Milada Milhet vuelve a hacer de las suyas. Con esa energía eléctrica que la distingue, anuncia una cita imperdible para el sábado 16 de mayo, de 3 a 6 de la tarde.
El encuentro será en el Centro Cultural Fresa y Chocolate, en calle 23 entre 10 y 12, Vedado habanero. Dentro solo cabe lo esencial, pero con alma de rock. Ella, mujer de carácter sonoro y sensibilidad afilada, lleva el pop rock en la sangre y lo respira en cada acorde que elige para sus invitados.
Esta vez, la anfitriona ha reunido tres voces que son tres mundos, pero que juntas dibujan un mapa vibrante sin etiquetas.
La trova encontrará refugio en la garganta de Pedro Pablo, trovador de verdades sencillas, de esas que calan hondo y se instalan en el pecho sin pedir permiso. Su guitarra es cómplice y cada verso suyo promete una confesión compartida.
El son y la guaracha llegarán con el swing imparable de Baby Valdez, fuerza de la tierra hecha ritmo. Su voz tiene ese filo criollo que mueve las caderas y despierta la sangre: sabrosura cubana en estado puro.

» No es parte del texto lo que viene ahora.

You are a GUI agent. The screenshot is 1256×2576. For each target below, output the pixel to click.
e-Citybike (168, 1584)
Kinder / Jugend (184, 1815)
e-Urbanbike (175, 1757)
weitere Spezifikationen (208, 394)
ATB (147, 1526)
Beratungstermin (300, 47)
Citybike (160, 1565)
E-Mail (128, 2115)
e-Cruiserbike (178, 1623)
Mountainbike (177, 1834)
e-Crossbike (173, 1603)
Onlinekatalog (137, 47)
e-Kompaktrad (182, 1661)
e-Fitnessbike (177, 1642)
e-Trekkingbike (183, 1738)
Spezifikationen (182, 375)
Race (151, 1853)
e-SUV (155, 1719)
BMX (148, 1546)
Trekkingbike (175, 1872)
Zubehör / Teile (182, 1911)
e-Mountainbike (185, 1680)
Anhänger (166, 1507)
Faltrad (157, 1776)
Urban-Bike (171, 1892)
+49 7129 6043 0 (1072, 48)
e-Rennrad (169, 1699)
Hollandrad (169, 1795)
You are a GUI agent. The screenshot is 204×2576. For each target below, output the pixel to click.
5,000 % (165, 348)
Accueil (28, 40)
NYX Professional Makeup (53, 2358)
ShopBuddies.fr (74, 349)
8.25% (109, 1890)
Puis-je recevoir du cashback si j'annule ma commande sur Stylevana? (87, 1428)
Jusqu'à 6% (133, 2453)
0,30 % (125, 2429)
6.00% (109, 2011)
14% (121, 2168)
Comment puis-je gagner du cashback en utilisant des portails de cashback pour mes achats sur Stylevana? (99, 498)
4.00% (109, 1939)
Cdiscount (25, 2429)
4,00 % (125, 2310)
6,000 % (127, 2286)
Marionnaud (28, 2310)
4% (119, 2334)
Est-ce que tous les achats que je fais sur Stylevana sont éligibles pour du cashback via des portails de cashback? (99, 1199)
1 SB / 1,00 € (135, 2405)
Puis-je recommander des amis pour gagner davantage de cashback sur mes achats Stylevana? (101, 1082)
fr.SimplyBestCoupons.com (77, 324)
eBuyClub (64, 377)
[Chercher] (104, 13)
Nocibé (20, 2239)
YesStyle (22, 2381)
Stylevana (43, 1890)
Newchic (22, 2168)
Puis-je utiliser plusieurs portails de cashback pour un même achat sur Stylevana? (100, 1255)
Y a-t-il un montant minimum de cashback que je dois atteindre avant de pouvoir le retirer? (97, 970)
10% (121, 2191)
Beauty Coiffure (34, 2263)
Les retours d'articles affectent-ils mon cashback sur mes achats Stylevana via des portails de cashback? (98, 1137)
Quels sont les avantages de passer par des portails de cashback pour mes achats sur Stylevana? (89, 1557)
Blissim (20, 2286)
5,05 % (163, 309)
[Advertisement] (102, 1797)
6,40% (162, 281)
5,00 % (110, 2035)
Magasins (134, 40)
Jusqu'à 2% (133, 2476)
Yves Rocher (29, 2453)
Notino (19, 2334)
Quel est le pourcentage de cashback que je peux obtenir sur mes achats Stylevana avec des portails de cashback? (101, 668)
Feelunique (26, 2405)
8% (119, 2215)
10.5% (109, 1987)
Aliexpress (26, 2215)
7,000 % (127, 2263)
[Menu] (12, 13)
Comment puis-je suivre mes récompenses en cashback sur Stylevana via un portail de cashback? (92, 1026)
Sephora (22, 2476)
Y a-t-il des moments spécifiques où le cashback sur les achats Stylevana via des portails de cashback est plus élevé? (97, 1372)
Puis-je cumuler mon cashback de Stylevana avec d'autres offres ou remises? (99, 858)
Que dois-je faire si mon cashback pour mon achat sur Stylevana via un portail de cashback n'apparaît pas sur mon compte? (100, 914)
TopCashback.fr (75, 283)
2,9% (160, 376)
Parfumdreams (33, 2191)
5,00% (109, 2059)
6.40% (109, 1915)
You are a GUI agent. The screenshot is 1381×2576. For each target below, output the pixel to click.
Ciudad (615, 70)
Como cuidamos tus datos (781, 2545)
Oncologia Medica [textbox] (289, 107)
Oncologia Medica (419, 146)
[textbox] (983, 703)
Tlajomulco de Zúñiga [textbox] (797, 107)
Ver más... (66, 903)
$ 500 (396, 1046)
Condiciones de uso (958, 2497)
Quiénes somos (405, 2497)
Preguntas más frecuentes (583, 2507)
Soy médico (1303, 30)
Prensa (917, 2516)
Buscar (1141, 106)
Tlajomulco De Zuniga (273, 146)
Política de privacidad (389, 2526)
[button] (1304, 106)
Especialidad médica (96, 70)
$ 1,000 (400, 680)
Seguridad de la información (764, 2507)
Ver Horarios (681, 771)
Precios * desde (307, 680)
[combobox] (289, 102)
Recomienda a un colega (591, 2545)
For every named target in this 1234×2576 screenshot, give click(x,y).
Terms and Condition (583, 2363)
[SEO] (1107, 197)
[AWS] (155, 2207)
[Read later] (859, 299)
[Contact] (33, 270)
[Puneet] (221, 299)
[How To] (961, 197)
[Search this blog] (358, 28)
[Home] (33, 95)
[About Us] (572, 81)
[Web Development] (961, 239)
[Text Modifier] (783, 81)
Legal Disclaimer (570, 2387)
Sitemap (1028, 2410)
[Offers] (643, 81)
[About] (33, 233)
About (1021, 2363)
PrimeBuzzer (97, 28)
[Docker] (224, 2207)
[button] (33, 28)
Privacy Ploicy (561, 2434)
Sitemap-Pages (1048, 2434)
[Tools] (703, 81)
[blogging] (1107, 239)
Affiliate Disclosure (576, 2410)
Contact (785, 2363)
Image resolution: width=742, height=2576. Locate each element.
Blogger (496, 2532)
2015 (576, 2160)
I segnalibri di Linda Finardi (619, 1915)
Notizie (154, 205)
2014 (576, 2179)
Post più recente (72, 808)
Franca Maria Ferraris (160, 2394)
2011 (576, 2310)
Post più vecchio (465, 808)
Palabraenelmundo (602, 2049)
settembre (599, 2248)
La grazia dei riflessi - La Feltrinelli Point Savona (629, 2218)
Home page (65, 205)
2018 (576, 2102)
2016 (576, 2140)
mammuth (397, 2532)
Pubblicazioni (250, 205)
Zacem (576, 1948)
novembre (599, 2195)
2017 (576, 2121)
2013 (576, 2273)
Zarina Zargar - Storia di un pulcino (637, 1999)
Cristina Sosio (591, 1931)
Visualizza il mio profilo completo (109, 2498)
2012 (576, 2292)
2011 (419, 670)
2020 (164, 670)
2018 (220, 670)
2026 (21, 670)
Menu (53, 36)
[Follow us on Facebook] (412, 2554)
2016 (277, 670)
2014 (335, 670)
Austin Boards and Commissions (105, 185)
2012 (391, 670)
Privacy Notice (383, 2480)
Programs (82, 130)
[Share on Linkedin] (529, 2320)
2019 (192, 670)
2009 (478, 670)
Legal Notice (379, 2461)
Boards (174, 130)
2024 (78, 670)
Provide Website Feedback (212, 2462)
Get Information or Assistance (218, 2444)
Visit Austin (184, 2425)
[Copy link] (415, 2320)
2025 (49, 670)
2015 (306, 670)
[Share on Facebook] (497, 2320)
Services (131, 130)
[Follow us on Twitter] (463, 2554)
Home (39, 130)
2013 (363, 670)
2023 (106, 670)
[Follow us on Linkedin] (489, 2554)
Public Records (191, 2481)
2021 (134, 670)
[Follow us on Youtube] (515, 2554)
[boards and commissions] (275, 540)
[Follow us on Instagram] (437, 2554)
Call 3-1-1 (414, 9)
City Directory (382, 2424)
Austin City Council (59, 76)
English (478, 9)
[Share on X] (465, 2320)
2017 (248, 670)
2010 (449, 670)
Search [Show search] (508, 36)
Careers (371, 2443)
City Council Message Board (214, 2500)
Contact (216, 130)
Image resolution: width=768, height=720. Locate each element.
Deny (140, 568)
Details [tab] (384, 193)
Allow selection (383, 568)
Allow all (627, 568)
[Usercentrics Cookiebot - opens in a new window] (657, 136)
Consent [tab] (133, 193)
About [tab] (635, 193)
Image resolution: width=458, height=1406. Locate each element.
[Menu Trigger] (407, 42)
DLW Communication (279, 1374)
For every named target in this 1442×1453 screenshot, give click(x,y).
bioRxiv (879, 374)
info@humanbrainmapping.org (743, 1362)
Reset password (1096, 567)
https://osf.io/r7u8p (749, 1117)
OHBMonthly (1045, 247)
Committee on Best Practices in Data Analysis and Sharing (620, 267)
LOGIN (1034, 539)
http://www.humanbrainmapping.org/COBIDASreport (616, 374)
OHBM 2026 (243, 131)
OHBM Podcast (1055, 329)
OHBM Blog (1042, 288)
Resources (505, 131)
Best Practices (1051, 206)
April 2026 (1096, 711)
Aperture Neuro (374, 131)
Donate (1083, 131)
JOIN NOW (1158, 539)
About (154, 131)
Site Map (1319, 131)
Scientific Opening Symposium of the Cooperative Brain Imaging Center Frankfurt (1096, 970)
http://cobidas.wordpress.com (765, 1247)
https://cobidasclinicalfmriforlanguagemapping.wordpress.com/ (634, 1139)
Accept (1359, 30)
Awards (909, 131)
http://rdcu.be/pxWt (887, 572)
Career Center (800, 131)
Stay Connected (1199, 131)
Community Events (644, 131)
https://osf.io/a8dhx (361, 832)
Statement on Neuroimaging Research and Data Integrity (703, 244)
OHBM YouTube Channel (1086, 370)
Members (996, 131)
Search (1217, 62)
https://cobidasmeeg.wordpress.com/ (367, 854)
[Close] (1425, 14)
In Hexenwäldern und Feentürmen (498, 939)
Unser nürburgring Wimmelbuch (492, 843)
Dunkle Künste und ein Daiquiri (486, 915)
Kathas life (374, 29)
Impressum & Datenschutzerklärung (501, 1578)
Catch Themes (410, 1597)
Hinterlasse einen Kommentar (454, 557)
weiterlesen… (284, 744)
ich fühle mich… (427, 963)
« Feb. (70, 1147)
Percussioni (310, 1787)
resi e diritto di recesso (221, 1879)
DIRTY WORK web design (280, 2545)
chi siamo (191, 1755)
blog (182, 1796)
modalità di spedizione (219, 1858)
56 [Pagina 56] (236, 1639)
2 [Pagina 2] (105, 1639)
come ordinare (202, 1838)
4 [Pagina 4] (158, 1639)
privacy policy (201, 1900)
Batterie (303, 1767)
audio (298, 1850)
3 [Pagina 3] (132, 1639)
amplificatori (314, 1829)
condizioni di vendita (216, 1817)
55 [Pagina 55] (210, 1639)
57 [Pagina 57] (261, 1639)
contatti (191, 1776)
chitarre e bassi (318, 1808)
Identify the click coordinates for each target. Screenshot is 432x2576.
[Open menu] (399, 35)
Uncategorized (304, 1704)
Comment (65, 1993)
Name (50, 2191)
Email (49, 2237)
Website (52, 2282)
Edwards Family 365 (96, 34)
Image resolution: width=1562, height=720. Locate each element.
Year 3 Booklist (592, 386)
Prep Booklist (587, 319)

Para cerrar el triángulo perfecto, José Tomás, el cancionero que convierte el sentimiento en melodía, pondrá el contrapunto romántico. Su repertorio es un viaje por emociones que todos hemos vivido, cantadas como si fueran solo nuestras.
Trova, guaracha y canción se darán cita bajo el techo del Vedado, pasadas por el filtro pop rock de una anfitriona que no teme mezclar mundos. Porque Milada sabe que la buena música no tiene fronteras.